The threats haven’t discouraged women from running for office, though. Of the 2,550 candidates in the country’s second-ever parliamentary election, 406 are women.
“The women who are brave enough to do this thing — it’s sort of a self-selected group,” said Gretchen Birkle of the International Republican Institute, a Washington-based nonprofit advocating democracy abroad. “They’re resilient.”
There has not yet been a reported violent attack on a female candidate, but incidents in the more rural areas often go unreported, nonprofit workers said. Tension is expected to increase as the Sept. 18 election date draws near.
The Independent Election Commission of Afghanistan postponed the original May election date last January, citing security concerns and a lack of money.

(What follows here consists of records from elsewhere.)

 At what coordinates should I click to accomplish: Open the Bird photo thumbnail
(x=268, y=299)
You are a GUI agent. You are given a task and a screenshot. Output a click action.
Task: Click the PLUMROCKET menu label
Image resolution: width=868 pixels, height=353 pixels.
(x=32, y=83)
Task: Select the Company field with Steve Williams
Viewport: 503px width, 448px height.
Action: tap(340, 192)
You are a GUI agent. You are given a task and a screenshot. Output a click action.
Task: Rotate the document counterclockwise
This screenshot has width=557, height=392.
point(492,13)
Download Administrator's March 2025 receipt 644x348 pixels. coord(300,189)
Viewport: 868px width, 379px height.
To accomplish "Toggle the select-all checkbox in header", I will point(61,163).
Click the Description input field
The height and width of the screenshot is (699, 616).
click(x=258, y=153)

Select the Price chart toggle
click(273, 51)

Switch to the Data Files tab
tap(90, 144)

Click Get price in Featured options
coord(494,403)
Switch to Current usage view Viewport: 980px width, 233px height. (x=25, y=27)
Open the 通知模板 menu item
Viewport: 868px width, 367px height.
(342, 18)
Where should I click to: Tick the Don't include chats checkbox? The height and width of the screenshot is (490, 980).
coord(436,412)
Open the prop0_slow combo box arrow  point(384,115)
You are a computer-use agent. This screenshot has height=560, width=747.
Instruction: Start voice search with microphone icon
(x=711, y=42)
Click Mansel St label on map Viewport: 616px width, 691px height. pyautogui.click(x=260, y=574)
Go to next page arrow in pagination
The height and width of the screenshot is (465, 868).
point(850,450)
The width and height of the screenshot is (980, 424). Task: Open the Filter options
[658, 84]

“Unfortunately I’m sure we’ll hear stories,” said Michelle Barsa, who does human rights advocacy work in Afghanistan through the private foundation Hunt Alternatives.
Compounding the challenges is the Islamic holiday Ramadan, which begins Aug. 11 and could potentially halt campaigns during the final, critical weeks. The holiday interruption adds to the challenge of conducting an effective campaign in a war-torn country where religious and societal codes have excluded women from government.
Western nonprofits have been working in Afghanistan since early spring to teach female candidates and their staffs campaign strategy and safety. The nonprofits offer candidates instruction on public speaking, financing a campaign, interacting with voters, using the media and protecting themselves. Birkle said more than 150 women have participated in her organization’s training, which is based in Kabul.
“They are very curious and interested and hungry for any kind of information they can have about how they can have an impact in their community,” Birkle said.
Still, only about 30 percent of the female candidates have been able to publicly campaign, according to Abdulla Ahmadi of the Cooperation Center for Afghanistan, a nonprofit based in Kabul. Most of the women who are campaigning have the support of their familes and can travel more freely than others.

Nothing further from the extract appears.